The banking industry and federal policy on money supply aren't popular topics on the campaign trail, but they are big ones for economists who study how nations get in and out of trouble.

Exhibit A here is the Great Depression of the 1930s. Tight monetary policy was a major cause of the Depression, researchers generally say. And in 1937, a rebound turned into a deep second dive for the economy, again with tight monetary conditions as a cause.

The lesson of 1937 appears simple. When your economy is weak, don't have the central bank take actions that make it harder for credit to flow. An addendum for today: If a debt burden is part of the challenge, with pressure to fix government deficits, then loose monetary policy can be a vital cushion against recession.

In a related lesson of history, when a central bank is trying to fuel a revival by opening the money spigot, private-sector banks are important as conduits of new credit. Many analysts attribute Japan's doldrums in the 1990s partly to "zombie banks" that were allowed to keep bad loans on their books, rather than acknowledging losses and restructuring.
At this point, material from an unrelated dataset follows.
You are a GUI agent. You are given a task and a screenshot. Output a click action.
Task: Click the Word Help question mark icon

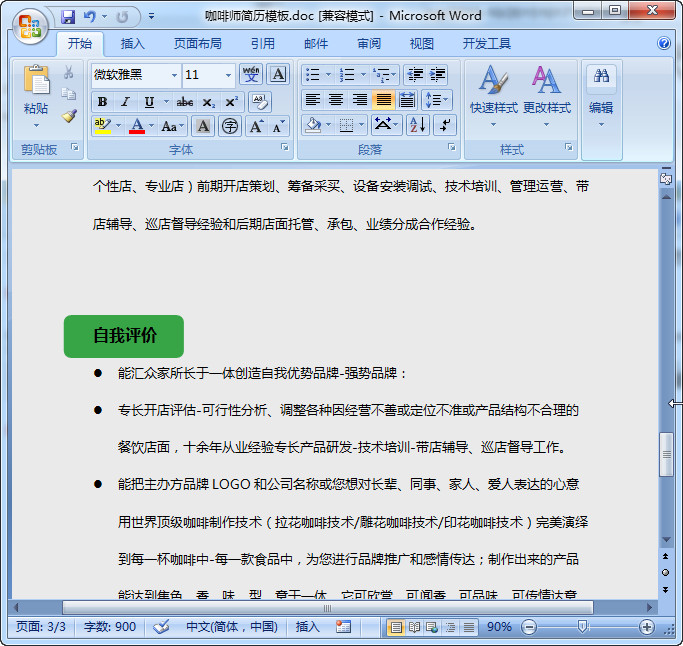[664, 44]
What Lesson No. 3 means now

Obama and Romney differ on policy toward banking and the Federal Reserve, although Romney hasn't defined his positions very thoroughly. Obama reappointed Ben Bernanke, the architect of unconventional efforts as Fed chairman to loosen monetary policy further once short-term interest rates had already fallen to zero percent. The Romney campaign has criticized the Fed's most recent round of Bernanke-led bond purchases, or "quantitative easing," as ineffective.

Romney has said he would not reappoint Mr. Bernanke in 2014, and has voiced support for "monetary stability" – a suggestion that the Fed has been too loose, and a signal Romney views other steps (not monetary policy) as keys to strengthening the recovery.

On banking, Obama's signature policy is the Dodd-Frank financial reform act, which among other things calls on big banks to hold more capital, and will limit their ability to do risky trading alongside traditional lending.

Romney calls for repealing Dodd-Frank, calling it regulatory encroachment on the private sector.

Many mainstream economists say banking reforms were necessary after the financial crisis. Some, while endorsing elements of Dodd-Frank, agree with the Romney view on parts of the law. Others say the law doesn't go far enough toward ending the problem of bailouts when "too big to fail" banks get in trouble.

On monetary policy, many economists give a nod of approval to the Bernanke Fed. In a recent survey, about 60 percent of those who work as business forecasters said US monetary policy currently is "about right."